Reproduce the records below exactly as given.

Stored items from a collection
┄┄┄┄┄┄┄┄┄┄┄┄┄┄┄┄┄┄┄┄

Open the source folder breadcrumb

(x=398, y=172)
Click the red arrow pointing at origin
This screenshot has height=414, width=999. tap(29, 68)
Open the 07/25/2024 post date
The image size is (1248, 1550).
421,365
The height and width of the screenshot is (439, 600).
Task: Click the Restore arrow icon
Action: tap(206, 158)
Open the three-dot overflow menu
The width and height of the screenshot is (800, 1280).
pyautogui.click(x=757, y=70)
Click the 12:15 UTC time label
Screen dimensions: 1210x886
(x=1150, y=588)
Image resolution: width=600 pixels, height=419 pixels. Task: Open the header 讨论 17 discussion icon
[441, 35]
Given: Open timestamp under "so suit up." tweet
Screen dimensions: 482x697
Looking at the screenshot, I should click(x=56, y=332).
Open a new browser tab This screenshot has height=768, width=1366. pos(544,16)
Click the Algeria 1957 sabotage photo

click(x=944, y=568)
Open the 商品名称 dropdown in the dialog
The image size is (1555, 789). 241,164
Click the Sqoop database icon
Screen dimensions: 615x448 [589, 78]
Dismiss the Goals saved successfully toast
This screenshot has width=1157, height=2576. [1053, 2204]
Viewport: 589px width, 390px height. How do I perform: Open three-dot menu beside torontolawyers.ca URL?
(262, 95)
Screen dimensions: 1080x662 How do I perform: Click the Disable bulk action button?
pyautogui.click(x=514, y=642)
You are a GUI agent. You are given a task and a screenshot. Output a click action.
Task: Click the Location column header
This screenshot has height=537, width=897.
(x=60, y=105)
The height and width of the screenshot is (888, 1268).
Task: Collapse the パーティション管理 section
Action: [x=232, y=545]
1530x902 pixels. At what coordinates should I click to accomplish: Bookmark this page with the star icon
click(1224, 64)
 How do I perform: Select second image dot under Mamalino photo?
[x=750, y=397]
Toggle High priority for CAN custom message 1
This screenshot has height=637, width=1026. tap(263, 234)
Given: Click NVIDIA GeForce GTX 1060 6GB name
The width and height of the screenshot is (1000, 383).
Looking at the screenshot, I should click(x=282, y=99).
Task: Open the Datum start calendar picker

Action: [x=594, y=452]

┄┄┄┄┄┄┄┄┄┄┄┄┄┄┄┄┄┄┄┄

**OUTPUT OF THE EXERCISE**
Open the source folder breadcrumb

(x=398, y=172)
Click the red arrow pointing at origin
This screenshot has height=414, width=999. tap(29, 68)
Open the 07/25/2024 post date
The image size is (1248, 1550).
421,365
The height and width of the screenshot is (439, 600).
Task: Click the Restore arrow icon
Action: tap(206, 158)
Open the three-dot overflow menu
The width and height of the screenshot is (800, 1280).
pyautogui.click(x=757, y=70)
Click the 12:15 UTC time label
Screen dimensions: 1210x886
(x=1150, y=588)
Image resolution: width=600 pixels, height=419 pixels. Task: Open the header 讨论 17 discussion icon
[441, 35]
Given: Open timestamp under "so suit up." tweet
Screen dimensions: 482x697
Looking at the screenshot, I should click(x=56, y=332).
Open a new browser tab This screenshot has height=768, width=1366. pos(544,16)
Click the Algeria 1957 sabotage photo

click(x=944, y=568)
Open the 商品名称 dropdown in the dialog
The image size is (1555, 789). 241,164
Click the Sqoop database icon
Screen dimensions: 615x448 [589, 78]
Dismiss the Goals saved successfully toast
This screenshot has width=1157, height=2576. [1053, 2204]
Viewport: 589px width, 390px height. How do I perform: Open three-dot menu beside torontolawyers.ca URL?
(262, 95)
Screen dimensions: 1080x662 How do I perform: Click the Disable bulk action button?
pyautogui.click(x=514, y=642)
You are a GUI agent. You are given a task and a screenshot. Output a click action.
Task: Click the Location column header
This screenshot has height=537, width=897.
(x=60, y=105)
The height and width of the screenshot is (888, 1268).
Task: Collapse the パーティション管理 section
Action: [x=232, y=545]
1530x902 pixels. At what coordinates should I click to accomplish: Bookmark this page with the star icon
click(1224, 64)
 How do I perform: Select second image dot under Mamalino photo?
[x=750, y=397]
Toggle High priority for CAN custom message 1
This screenshot has height=637, width=1026. tap(263, 234)
Given: Click NVIDIA GeForce GTX 1060 6GB name
The width and height of the screenshot is (1000, 383).
Looking at the screenshot, I should click(x=282, y=99).
Task: Open the Datum start calendar picker

Action: [x=594, y=452]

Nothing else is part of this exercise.